▸ **HOW TO COMPLETE THIS TASK**
Repeat only the lines below from the one containing "Hide the Accepted shares series" through the one containing "Task: Click the Pickup", inclusive, exactly as written.

○ ○ ○

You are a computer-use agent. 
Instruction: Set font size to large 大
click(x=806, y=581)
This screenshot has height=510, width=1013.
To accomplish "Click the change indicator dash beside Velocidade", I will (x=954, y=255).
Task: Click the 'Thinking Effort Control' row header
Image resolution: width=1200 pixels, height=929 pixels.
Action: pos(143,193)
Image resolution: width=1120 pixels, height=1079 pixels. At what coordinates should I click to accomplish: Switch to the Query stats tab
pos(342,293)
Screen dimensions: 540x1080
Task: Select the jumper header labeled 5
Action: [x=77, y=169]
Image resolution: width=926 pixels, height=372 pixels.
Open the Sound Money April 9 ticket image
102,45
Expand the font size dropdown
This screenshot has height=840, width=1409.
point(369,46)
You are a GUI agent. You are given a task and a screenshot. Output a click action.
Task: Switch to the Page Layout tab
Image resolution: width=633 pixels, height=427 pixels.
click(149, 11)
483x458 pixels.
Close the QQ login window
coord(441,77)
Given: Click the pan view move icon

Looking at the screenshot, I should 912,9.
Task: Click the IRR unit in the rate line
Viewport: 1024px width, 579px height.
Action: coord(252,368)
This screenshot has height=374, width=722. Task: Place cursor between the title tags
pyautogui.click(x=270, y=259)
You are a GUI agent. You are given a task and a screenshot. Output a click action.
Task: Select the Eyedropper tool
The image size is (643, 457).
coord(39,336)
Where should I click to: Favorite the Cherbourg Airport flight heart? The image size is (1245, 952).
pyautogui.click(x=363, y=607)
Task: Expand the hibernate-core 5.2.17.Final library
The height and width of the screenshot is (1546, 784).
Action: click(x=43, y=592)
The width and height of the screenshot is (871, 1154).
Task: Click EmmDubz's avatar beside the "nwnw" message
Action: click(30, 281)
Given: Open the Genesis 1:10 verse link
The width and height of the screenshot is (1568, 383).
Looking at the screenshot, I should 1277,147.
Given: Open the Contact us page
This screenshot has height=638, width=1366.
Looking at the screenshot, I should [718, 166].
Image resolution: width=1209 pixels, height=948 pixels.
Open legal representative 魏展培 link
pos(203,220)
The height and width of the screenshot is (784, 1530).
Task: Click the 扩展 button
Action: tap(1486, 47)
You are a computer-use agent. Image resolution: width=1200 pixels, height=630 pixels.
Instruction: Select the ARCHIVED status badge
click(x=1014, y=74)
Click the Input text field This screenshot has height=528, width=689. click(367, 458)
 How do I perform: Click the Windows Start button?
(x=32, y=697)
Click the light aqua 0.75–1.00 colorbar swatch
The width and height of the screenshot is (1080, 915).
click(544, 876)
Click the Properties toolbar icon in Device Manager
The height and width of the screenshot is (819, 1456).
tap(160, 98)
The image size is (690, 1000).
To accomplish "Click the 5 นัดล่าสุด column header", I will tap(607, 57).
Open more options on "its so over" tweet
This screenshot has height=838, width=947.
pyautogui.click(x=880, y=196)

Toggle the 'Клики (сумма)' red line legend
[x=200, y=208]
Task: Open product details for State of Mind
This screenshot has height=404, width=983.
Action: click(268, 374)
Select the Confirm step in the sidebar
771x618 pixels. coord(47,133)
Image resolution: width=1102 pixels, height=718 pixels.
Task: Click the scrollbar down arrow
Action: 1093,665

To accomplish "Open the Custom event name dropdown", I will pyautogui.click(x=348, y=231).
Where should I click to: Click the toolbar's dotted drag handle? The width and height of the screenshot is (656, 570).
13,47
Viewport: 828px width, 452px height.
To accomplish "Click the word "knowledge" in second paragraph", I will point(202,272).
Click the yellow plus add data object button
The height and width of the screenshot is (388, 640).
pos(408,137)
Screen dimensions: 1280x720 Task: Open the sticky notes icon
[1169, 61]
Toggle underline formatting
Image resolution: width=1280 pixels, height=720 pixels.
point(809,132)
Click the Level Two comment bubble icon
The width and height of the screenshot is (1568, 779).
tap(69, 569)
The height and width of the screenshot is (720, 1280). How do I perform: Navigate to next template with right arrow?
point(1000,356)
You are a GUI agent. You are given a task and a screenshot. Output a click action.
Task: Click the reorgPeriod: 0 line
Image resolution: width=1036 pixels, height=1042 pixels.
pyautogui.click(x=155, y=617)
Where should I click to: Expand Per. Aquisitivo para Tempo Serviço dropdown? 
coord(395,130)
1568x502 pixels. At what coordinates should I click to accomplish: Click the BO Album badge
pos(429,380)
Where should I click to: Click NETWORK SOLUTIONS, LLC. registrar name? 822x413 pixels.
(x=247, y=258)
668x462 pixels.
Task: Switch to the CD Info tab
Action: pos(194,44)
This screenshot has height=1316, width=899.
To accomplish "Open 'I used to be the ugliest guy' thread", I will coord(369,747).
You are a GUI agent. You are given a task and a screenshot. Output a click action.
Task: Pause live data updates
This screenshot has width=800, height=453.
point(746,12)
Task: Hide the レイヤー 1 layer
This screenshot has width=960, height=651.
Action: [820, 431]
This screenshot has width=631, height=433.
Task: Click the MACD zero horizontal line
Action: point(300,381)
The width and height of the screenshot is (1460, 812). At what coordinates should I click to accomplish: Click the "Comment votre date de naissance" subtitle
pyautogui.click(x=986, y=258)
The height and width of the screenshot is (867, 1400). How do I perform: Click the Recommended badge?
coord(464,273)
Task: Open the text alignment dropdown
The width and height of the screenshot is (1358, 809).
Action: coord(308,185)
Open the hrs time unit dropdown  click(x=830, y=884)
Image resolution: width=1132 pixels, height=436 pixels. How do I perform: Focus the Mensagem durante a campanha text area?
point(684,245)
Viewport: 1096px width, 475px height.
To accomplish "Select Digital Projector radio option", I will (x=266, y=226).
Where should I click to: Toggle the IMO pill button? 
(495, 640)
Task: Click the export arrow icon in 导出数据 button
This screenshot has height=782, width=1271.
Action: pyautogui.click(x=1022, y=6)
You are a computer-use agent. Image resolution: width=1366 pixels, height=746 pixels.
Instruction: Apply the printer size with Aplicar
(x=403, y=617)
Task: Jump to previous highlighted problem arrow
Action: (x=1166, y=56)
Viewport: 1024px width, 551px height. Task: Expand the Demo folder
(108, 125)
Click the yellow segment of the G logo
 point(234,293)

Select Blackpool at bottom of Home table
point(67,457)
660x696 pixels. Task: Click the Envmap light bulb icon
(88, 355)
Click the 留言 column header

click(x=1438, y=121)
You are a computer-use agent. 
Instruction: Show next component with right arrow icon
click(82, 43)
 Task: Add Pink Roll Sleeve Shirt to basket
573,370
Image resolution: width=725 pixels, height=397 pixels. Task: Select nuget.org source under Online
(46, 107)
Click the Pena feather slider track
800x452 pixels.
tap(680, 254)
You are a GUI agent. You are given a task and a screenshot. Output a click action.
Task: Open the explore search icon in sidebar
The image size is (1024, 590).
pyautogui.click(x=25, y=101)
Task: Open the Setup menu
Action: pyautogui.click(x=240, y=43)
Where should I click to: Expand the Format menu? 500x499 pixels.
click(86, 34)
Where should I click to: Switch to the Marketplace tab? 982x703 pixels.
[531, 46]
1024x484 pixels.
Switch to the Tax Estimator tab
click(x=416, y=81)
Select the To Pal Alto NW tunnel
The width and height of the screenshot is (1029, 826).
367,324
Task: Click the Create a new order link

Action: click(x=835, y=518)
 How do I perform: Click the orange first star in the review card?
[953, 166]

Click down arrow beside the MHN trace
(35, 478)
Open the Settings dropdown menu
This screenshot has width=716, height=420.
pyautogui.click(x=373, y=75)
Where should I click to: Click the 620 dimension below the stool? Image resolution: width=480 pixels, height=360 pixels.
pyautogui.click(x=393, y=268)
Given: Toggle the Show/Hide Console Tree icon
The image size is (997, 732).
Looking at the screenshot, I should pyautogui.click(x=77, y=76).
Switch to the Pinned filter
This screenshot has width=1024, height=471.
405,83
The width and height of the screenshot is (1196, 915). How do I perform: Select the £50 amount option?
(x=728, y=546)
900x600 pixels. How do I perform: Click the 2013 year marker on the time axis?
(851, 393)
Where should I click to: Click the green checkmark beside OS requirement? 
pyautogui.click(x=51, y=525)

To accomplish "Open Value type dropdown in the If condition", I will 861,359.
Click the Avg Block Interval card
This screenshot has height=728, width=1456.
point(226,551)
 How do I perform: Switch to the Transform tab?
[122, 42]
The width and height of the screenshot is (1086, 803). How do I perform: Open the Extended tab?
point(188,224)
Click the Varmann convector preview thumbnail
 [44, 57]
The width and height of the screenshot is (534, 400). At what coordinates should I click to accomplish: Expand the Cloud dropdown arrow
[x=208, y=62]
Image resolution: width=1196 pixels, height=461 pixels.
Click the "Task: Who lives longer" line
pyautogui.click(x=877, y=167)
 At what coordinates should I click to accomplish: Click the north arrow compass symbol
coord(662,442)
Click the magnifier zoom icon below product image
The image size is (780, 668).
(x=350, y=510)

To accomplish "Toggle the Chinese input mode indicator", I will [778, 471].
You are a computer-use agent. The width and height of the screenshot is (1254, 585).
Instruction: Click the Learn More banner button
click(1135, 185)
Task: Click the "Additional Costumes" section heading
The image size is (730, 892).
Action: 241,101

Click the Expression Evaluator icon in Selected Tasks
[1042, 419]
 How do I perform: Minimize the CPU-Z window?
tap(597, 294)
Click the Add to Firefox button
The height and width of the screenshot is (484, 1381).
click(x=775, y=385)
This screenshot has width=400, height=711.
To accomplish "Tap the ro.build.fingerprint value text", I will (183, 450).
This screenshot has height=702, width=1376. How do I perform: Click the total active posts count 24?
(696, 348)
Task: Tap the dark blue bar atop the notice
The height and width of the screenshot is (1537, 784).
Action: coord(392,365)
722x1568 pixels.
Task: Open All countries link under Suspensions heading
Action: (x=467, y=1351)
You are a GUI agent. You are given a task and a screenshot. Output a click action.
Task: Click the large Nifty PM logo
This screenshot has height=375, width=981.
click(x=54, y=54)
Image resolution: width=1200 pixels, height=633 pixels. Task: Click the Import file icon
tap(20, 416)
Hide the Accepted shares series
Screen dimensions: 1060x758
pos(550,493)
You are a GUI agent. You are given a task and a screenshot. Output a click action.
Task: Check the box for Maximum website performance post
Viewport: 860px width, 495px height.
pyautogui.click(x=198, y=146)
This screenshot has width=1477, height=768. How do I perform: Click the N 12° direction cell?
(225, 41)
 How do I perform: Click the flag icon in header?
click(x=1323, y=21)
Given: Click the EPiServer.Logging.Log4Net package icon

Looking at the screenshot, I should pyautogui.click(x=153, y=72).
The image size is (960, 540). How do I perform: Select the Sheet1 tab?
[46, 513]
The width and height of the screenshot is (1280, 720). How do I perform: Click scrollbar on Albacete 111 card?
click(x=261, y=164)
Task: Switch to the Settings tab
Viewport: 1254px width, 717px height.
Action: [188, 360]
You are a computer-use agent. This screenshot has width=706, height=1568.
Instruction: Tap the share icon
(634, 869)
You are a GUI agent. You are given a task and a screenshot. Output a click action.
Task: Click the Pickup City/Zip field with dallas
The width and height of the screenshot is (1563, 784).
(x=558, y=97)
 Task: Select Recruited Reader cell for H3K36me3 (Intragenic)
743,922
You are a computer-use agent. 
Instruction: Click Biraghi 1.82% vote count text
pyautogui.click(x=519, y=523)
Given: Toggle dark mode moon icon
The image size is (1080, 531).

○ ○ ○

▸ **RESULT OF THIS EXERCISE**
Hide the Accepted shares series
Screen dimensions: 1060x758
pos(550,493)
You are a GUI agent. You are given a task and a screenshot. Output a click action.
Task: Check the box for Maximum website performance post
Viewport: 860px width, 495px height.
pyautogui.click(x=198, y=146)
This screenshot has width=1477, height=768. How do I perform: Click the N 12° direction cell?
(225, 41)
 How do I perform: Click the flag icon in header?
click(x=1323, y=21)
Given: Click the EPiServer.Logging.Log4Net package icon

Looking at the screenshot, I should pyautogui.click(x=153, y=72).
The image size is (960, 540). How do I perform: Select the Sheet1 tab?
[46, 513]
The width and height of the screenshot is (1280, 720). How do I perform: Click scrollbar on Albacete 111 card?
click(x=261, y=164)
Task: Switch to the Settings tab
Viewport: 1254px width, 717px height.
Action: [188, 360]
You are a computer-use agent. This screenshot has width=706, height=1568.
Instruction: Tap the share icon
(634, 869)
You are a GUI agent. You are given a task and a screenshot. Output a click action.
Task: Click the Pickup City/Zip field with dallas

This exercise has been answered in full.